• GIVEN REQUEST: Swap "pixels" for "px" throughout the items below, changing nothing else, and leave the pictures out of your answer.

(Entries for locating text and elements)
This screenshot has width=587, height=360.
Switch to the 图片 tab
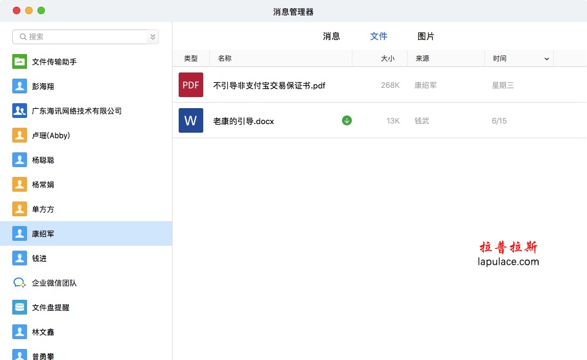click(x=426, y=36)
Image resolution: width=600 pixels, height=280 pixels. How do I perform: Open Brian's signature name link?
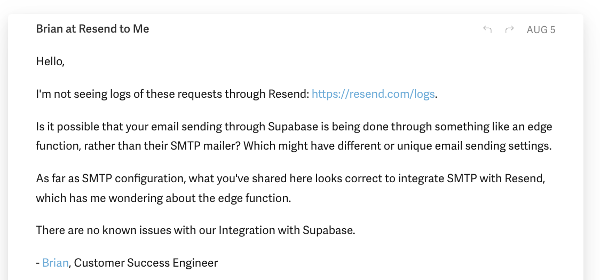pos(56,263)
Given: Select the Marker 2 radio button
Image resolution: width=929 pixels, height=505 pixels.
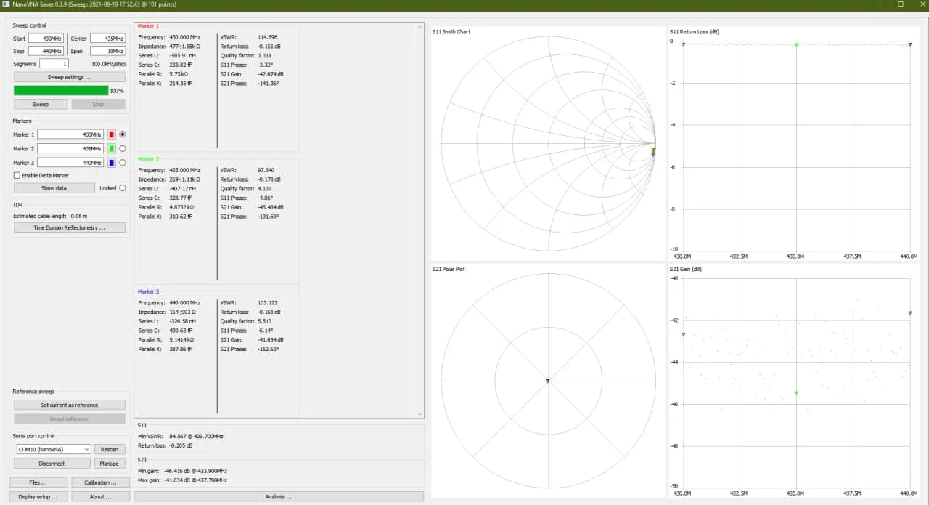Looking at the screenshot, I should 123,149.
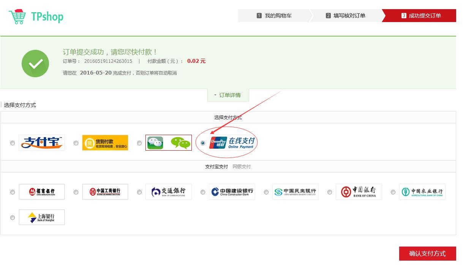This screenshot has height=269, width=463.
Task: Select the 交通银行 bank logo
Action: pyautogui.click(x=169, y=191)
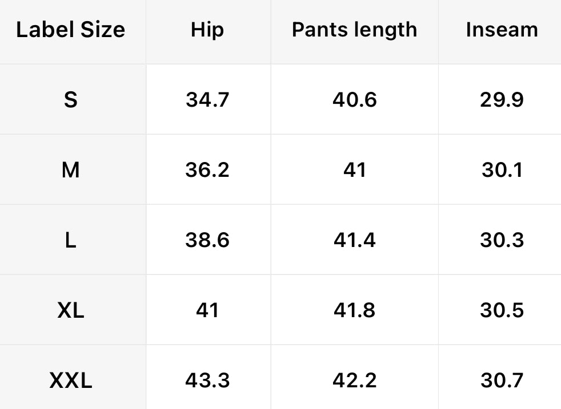
Task: Click the L size row label
Action: (x=70, y=240)
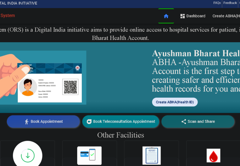Viewport: 240px width, 166px height.
Task: Click the walking person Book Appointment icon
Action: (x=27, y=122)
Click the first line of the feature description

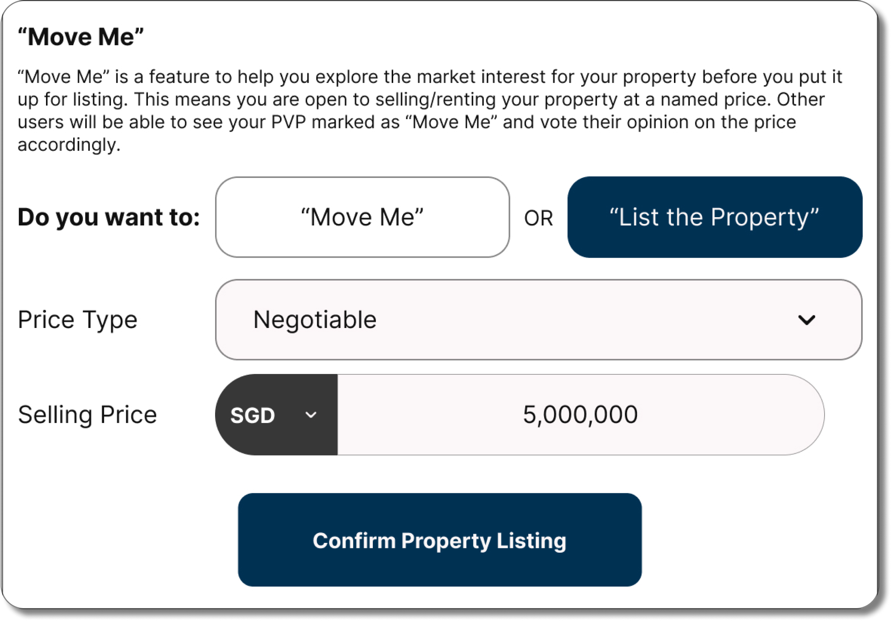[x=429, y=77]
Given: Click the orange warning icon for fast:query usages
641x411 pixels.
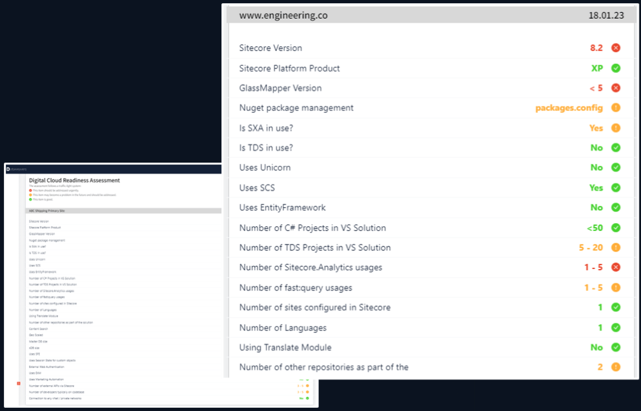Looking at the screenshot, I should 615,288.
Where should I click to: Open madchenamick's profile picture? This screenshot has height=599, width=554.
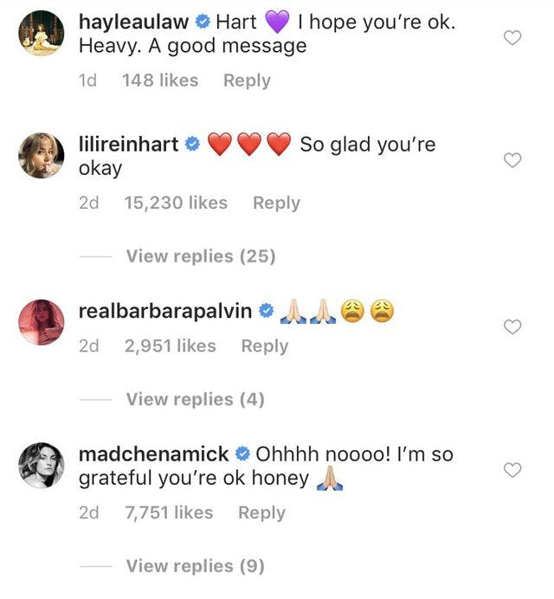click(x=41, y=465)
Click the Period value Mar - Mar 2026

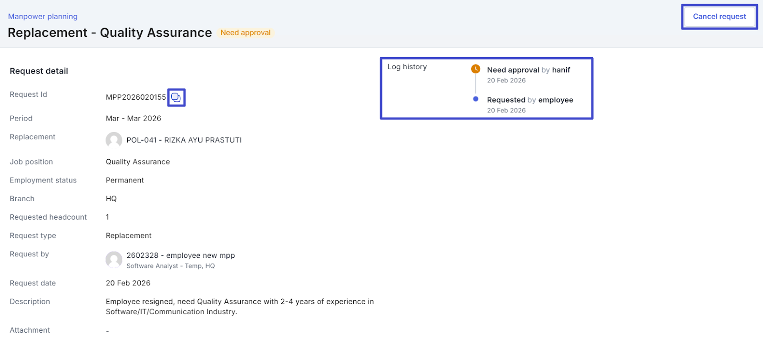(x=134, y=118)
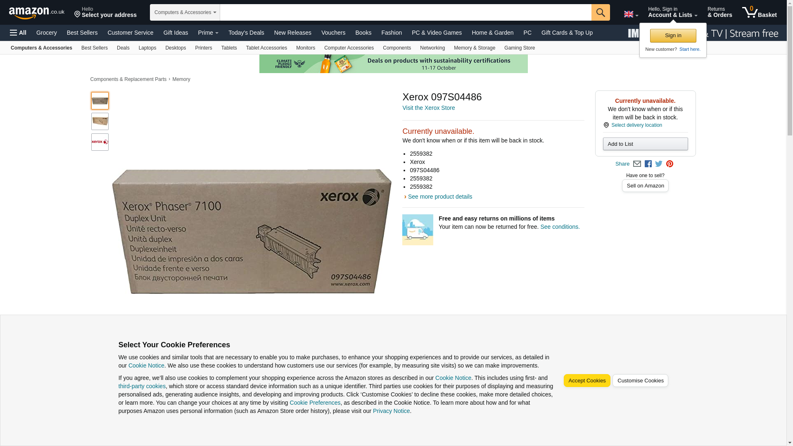Open the Laptops category tab
The width and height of the screenshot is (793, 446).
click(x=147, y=48)
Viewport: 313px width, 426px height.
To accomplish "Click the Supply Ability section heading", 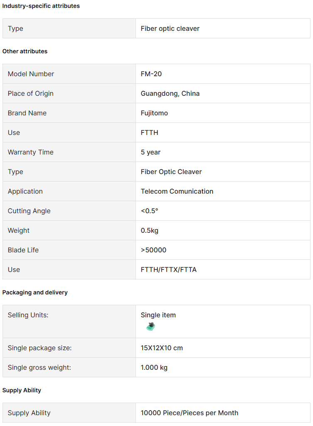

• FINISHED ANSWER:
This screenshot has width=587, height=360.
Switch to the 图片 tab
click(x=426, y=36)
Image resolution: width=600 px, height=280 px. How do I perform: Open Brian's signature name link?
pos(56,263)
Given: Select the Marker 2 radio button
Image resolution: width=929 px, height=505 px.
Looking at the screenshot, I should 123,149.
This screenshot has height=269, width=463.
Task: Select the 交通银行 bank logo
Action: pyautogui.click(x=169, y=191)
Task: Click the L size row label
Action: (x=70, y=240)
Viewport: 240px width, 166px height.
Task: Click the walking person Book Appointment icon
Action: (x=27, y=122)
Click the first line of the feature description

[x=429, y=77]
Given: Click the orange warning icon for fast:query usages
641x411 px.
Looking at the screenshot, I should 615,288.
Where should I click to: Open madchenamick's profile picture? This screenshot has height=599, width=554.
click(x=41, y=465)
Click the Period value Mar - Mar 2026

(x=134, y=118)
Open the Laptops category tab
The width and height of the screenshot is (793, 446).
click(x=147, y=48)
Viewport: 313px width, 426px height.
To accomplish "Click the Supply Ability section heading", 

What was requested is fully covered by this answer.